→ EXERCISE BRIEF
Please count the lines in this listing that include the string "field", and give only the number.

Segment Start: SOURCE INFORMATION

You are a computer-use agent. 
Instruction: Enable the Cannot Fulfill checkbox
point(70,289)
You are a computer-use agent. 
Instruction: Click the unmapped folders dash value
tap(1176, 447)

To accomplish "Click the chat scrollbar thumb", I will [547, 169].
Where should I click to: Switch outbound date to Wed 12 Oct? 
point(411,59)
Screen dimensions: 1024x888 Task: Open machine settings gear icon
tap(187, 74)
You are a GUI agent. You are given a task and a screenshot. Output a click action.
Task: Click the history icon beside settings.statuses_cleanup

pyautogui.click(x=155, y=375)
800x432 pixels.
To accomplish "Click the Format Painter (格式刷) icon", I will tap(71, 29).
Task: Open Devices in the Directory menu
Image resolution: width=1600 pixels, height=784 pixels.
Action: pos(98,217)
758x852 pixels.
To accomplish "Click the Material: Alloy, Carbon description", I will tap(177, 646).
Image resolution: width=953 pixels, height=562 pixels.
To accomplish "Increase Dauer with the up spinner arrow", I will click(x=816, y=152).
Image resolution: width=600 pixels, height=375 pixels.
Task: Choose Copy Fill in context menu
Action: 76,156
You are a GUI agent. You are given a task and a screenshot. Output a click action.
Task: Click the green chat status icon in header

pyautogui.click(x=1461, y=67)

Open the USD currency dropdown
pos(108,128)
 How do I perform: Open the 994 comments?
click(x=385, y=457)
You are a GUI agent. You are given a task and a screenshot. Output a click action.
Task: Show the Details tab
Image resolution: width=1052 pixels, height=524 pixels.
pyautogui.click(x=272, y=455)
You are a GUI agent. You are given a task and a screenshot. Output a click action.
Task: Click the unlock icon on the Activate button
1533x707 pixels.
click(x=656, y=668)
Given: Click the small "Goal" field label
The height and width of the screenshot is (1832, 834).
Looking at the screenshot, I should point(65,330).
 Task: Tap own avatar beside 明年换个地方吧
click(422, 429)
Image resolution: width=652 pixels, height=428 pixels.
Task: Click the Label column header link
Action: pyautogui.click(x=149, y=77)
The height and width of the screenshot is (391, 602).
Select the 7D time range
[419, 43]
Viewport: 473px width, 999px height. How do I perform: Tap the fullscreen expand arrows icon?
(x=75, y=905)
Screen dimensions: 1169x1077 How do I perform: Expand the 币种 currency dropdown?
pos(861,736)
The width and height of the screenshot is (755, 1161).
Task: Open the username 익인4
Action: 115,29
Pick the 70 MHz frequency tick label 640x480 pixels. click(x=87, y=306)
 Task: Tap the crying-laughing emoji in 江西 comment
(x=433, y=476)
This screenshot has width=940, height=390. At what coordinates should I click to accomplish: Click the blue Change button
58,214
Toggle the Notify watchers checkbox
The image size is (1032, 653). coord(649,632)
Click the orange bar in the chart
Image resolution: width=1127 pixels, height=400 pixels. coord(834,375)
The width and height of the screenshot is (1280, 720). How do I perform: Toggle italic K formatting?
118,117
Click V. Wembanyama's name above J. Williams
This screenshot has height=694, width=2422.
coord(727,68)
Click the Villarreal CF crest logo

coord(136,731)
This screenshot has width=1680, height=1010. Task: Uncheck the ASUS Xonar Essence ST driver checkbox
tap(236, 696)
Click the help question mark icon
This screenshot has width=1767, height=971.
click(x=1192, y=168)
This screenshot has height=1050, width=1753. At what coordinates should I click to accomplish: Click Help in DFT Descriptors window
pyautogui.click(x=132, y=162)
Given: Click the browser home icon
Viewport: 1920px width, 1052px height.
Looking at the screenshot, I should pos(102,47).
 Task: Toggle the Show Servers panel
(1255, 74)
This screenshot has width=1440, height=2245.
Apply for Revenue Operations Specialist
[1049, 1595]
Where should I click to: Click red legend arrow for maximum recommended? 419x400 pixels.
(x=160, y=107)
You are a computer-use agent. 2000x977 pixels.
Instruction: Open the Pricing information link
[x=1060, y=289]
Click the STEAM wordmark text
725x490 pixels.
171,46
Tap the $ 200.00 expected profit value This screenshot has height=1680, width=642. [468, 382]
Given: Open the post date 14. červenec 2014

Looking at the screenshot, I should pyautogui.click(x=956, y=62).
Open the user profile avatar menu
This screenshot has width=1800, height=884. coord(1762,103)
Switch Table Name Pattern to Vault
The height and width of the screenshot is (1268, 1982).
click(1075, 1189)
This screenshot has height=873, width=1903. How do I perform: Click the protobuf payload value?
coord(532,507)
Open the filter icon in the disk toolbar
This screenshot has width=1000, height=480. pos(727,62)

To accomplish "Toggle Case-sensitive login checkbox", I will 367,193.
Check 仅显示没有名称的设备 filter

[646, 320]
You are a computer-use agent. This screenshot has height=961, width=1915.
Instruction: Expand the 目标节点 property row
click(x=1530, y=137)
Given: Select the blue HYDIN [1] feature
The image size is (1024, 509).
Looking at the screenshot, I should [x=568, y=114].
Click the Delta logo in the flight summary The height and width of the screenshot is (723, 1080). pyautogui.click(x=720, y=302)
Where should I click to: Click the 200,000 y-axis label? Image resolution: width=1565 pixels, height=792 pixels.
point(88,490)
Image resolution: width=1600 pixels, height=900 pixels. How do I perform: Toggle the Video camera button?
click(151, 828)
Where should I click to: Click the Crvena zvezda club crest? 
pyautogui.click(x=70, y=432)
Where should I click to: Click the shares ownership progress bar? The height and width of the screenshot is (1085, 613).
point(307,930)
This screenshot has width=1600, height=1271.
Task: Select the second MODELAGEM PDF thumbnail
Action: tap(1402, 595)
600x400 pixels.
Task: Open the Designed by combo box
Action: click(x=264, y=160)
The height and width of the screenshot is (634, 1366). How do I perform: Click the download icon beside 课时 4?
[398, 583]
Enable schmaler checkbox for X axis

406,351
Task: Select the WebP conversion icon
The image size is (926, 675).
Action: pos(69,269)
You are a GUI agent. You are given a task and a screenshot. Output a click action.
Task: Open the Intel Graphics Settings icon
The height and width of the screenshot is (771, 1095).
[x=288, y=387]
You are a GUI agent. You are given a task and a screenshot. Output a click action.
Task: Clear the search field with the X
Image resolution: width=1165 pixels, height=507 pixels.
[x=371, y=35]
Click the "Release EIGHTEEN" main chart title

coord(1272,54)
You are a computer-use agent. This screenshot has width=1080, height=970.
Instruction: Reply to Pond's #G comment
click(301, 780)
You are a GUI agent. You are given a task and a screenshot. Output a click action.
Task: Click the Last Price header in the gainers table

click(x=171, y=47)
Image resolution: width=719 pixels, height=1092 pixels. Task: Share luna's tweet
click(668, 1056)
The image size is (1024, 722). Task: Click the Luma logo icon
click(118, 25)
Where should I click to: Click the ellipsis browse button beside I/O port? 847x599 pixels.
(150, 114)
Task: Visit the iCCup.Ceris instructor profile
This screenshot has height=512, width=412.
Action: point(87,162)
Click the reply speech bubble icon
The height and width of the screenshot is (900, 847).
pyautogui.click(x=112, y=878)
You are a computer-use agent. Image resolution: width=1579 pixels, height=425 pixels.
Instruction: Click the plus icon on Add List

Segment End: SOURCE INFORMATION

→ ANSWER TO THE EXERCISE
2